(Instructions for the task):
In the records below, find the line holding "Instruction: Minimize the" and the line holding "You are a computer-use agent. The width". Set down both, with every line between them, exactly.

════

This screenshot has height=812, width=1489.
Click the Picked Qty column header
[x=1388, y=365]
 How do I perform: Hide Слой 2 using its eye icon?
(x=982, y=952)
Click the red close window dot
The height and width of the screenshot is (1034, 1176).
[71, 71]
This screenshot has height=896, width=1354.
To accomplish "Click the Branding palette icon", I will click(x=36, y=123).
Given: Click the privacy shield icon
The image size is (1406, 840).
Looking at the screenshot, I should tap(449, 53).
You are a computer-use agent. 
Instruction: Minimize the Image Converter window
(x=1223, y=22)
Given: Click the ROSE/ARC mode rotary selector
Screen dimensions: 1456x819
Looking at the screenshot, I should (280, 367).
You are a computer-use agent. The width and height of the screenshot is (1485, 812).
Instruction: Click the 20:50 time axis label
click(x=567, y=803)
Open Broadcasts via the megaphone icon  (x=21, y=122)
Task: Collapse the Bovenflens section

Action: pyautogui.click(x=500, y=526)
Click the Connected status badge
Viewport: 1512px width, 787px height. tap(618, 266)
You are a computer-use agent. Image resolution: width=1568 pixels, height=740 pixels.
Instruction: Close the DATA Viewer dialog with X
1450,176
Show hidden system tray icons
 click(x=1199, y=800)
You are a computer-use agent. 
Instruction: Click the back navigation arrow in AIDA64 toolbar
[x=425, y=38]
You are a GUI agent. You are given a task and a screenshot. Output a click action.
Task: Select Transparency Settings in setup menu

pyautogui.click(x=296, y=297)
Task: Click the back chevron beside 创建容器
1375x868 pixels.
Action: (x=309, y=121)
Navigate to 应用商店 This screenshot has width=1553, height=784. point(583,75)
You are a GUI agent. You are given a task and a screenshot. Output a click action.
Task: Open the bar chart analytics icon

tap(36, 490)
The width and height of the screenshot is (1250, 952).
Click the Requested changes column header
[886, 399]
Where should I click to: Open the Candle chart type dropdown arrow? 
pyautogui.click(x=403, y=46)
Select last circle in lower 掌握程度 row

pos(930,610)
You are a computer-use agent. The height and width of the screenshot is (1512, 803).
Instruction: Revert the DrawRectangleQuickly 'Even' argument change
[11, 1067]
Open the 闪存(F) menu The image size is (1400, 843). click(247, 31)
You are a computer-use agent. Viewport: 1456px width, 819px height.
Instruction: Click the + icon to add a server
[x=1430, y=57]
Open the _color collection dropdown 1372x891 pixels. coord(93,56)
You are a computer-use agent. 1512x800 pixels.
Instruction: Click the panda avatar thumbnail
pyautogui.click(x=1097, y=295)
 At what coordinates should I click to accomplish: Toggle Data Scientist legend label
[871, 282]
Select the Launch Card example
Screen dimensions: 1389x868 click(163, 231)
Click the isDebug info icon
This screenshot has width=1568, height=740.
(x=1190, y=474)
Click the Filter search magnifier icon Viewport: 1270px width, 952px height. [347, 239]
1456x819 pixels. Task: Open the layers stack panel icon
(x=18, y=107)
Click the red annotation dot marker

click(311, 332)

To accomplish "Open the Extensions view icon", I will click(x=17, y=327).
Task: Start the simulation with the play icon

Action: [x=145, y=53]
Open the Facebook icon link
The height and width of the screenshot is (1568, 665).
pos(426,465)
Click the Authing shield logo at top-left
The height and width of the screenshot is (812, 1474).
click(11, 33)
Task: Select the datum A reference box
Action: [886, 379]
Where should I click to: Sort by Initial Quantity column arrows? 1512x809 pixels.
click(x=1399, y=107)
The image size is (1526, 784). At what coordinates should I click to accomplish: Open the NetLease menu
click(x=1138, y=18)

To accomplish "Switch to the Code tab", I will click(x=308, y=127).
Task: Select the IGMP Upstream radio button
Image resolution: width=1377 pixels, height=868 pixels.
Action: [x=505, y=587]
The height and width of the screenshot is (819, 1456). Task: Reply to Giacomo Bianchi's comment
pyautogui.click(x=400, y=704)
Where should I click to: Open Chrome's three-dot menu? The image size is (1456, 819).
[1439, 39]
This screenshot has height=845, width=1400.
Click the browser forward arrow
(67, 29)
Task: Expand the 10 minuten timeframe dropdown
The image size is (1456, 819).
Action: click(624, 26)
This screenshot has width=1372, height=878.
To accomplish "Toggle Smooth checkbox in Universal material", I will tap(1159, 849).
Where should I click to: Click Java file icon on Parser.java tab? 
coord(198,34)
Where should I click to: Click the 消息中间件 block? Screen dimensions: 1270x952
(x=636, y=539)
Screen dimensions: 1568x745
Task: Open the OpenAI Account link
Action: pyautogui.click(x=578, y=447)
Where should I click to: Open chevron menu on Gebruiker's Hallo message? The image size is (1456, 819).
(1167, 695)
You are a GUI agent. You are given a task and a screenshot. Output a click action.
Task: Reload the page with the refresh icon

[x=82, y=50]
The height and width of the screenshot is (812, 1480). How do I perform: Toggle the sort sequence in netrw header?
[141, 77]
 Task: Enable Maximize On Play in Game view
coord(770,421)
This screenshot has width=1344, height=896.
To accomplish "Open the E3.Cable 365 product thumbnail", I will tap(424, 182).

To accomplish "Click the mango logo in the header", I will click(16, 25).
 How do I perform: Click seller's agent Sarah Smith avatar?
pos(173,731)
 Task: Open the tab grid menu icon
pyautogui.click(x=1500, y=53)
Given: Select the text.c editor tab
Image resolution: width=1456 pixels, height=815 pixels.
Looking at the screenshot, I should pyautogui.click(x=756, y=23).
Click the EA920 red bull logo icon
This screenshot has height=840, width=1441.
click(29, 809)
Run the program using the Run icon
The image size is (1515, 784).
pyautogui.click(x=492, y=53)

════

(Exercise answer):
Instruction: Minimize the Image Converter window
(x=1223, y=22)
Given: Click the ROSE/ARC mode rotary selector
Screen dimensions: 1456x819
Looking at the screenshot, I should (280, 367).
You are a computer-use agent. The width and height of the screenshot is (1485, 812).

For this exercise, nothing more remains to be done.